Gowhar: That’s a very good question. ­Separatists will answer that separately. I want to analyse it. I see Kashmir purely as a political issue, but with ethno-religious undertones, much like Northern Ireland. For a Kashmiri, the ethnicity of being a Kashmiri, is very important, but there is also a Muslim aspiration.

Barkha: What about Kashmiri Pandits?

Gowhar: If you see a Kashmiri Muslim and a Kashmiri Pandit on a railway platform, they hug each other and ignore people from Delhi and Punjab, because Kashmiri ethnicity takes precedence there. Yes, there is a political divergence, but Kashmiri ethnicity is very strong. When you talk about radicalisation, I agree with Gen Hooda: there’s political radicalisation, not necessarily religious radicalisation. But you can’t ignore Modi’s ascendency to power in May 2014 and the Hindutva narrative...there’s a reaction to that. The more ‘radical’ India becomes, there will be more radicalisation on the streets of Kashmir because there’s a political invasion.

Barkha: While you question Hindutva and reject it, why do you not with the same vigour reject this language that was in Zakir Musa’s and Burhan’s videos, which spoke an Islamist language not organic to J&K’s history? Yet Kashmiris are not rejecting it in the way you are rejecting Hindutva.

Basharat: What do we mean by radicalisation when we say the youth of Kashmir have become radical? Do we mean the same thing when we say we need radical reforms in banking or radical reforms in higher education?

Barkha: Obviously not.

Basharat: So what is this radicalisation? It is a normal social phenomenon—it happens.

Barkha: What we mean here is the language of a religion...the orthodoxy of a religion.
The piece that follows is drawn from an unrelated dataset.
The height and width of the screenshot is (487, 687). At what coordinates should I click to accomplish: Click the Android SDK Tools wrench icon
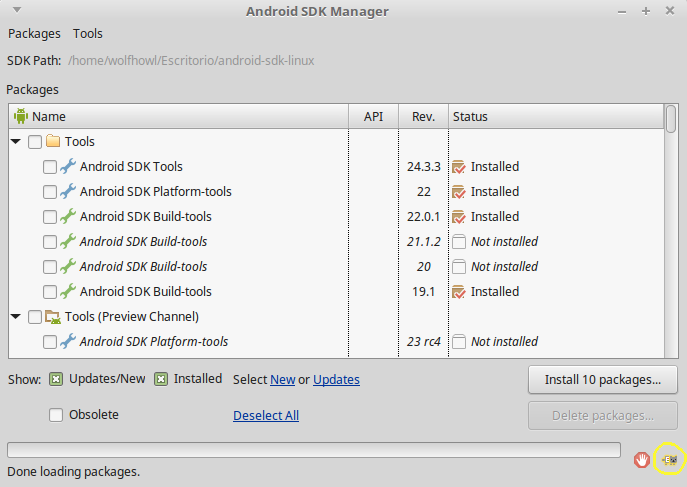[68, 166]
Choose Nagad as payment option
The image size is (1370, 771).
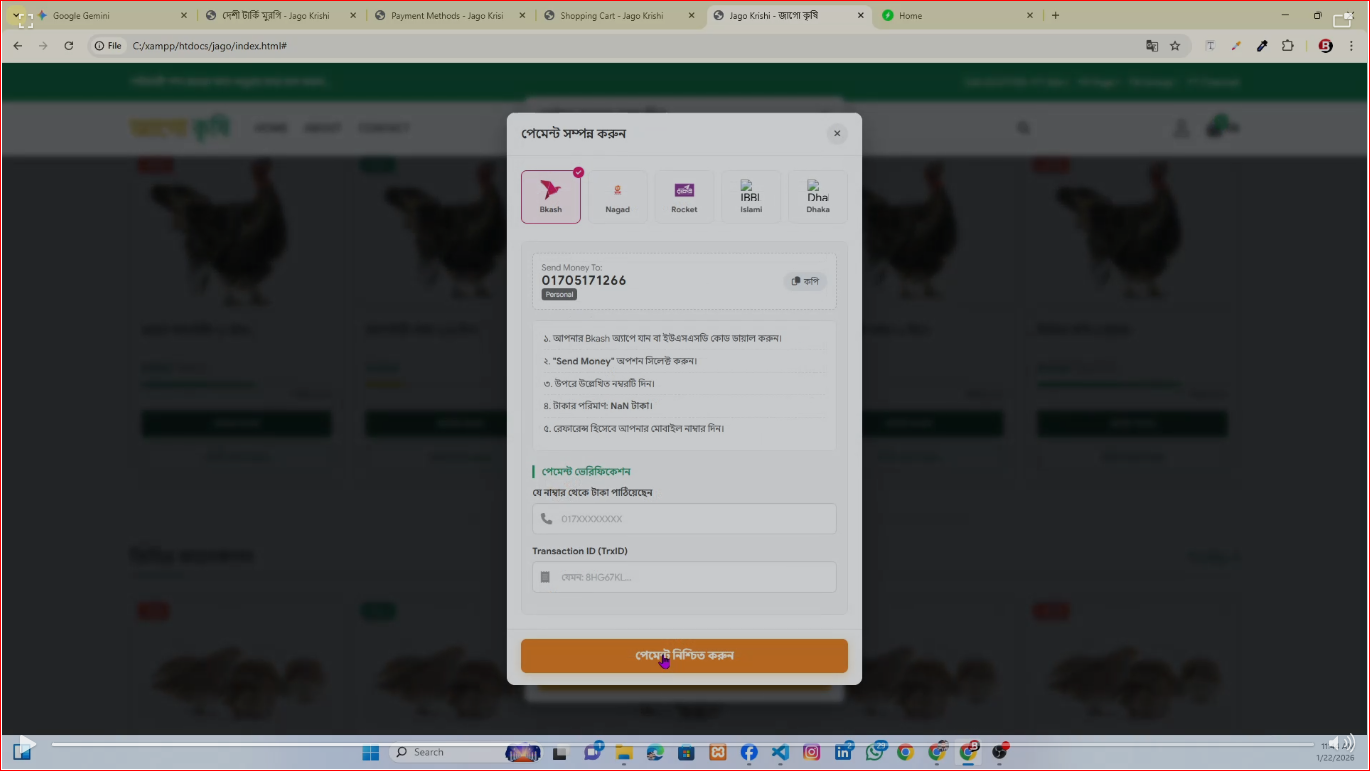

Basharat: That language is one thing, what happens or unfolds in society is a different thing. Radicalisation in Kashmir is not a cause of the conflict; it’s an effect of the conflict. The conflict did not emerge due to radicalisation. Rather, radicalisation emerged due to the conflict...it happens when parties that helm a struggle fail to achieve certain objectives. Then new parties come up, new players come up. That’s why the young people of Kashmir are questioning the Hurriyat—because the Hurriyat has not been able to deliver its promises to the people.
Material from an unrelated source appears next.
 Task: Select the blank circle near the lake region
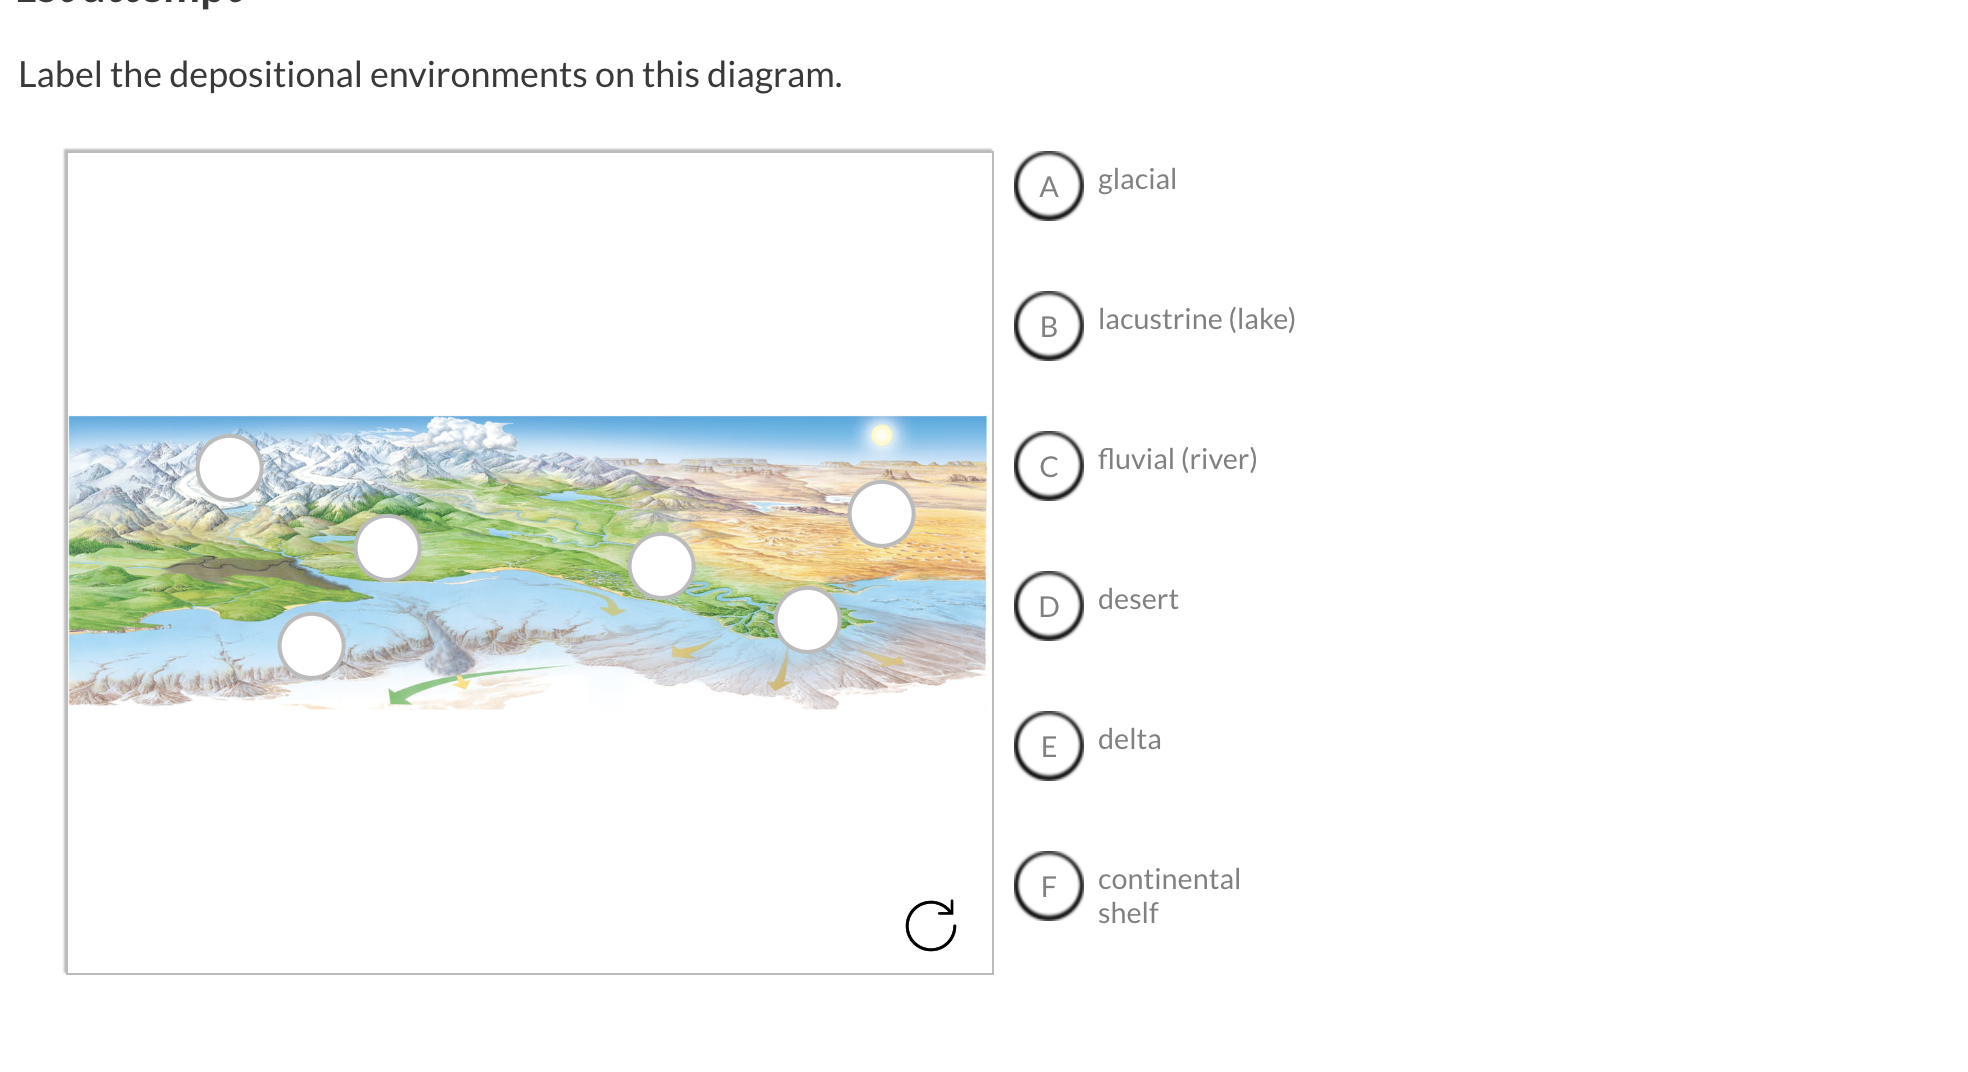388,549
Now, when we read reporters who were air-dropped in Kashmir in the 1990s, we were told radicalisation was happening due to the ideology of the Jamaat-e-Islami. And when we read the Kashmir experts write about the INS­urgency in 2018, we see they say Kashmiris are being radicalised by the Salafi-Wahabi ideology. This shift has also to do with how the global Islamophobic industry is working.

Barkha: And the videos?

Basharat: Yes, you mention Zakir Musa. In my study I take up two militants, Zakir Musa and Manaan Wani. Who was Zakir Musa? A day before he joined militancy, he was a ‘cool dude’, a flamboyant youngster enjoying his life in Chandigarh....

Gowhar Geelani’s Solution

Indian policy of ‘deny’, ‘defend’, ‘defeat’, and ‘destroy’ has to change to ‘acknowledge’, ‘accept’, ‘respect’ and ‘resolve’. India should be open to third-party mediation and a ­­Brexit-style referendum. Restore J&K’s pre-1953 status (autonomy, nomenclature of PM etc), with India retaining control in only three areas: currency, communication and defence.

Barkha: An engineering student, with a PWD engineer father, a doctor brother....

Basharat: Exactly. How do we make sense of this? That an engineering student enjoying a very secular life in Chandigarh becomes a “radical” in religious terms...he is talking about caliphate, Islamic rule.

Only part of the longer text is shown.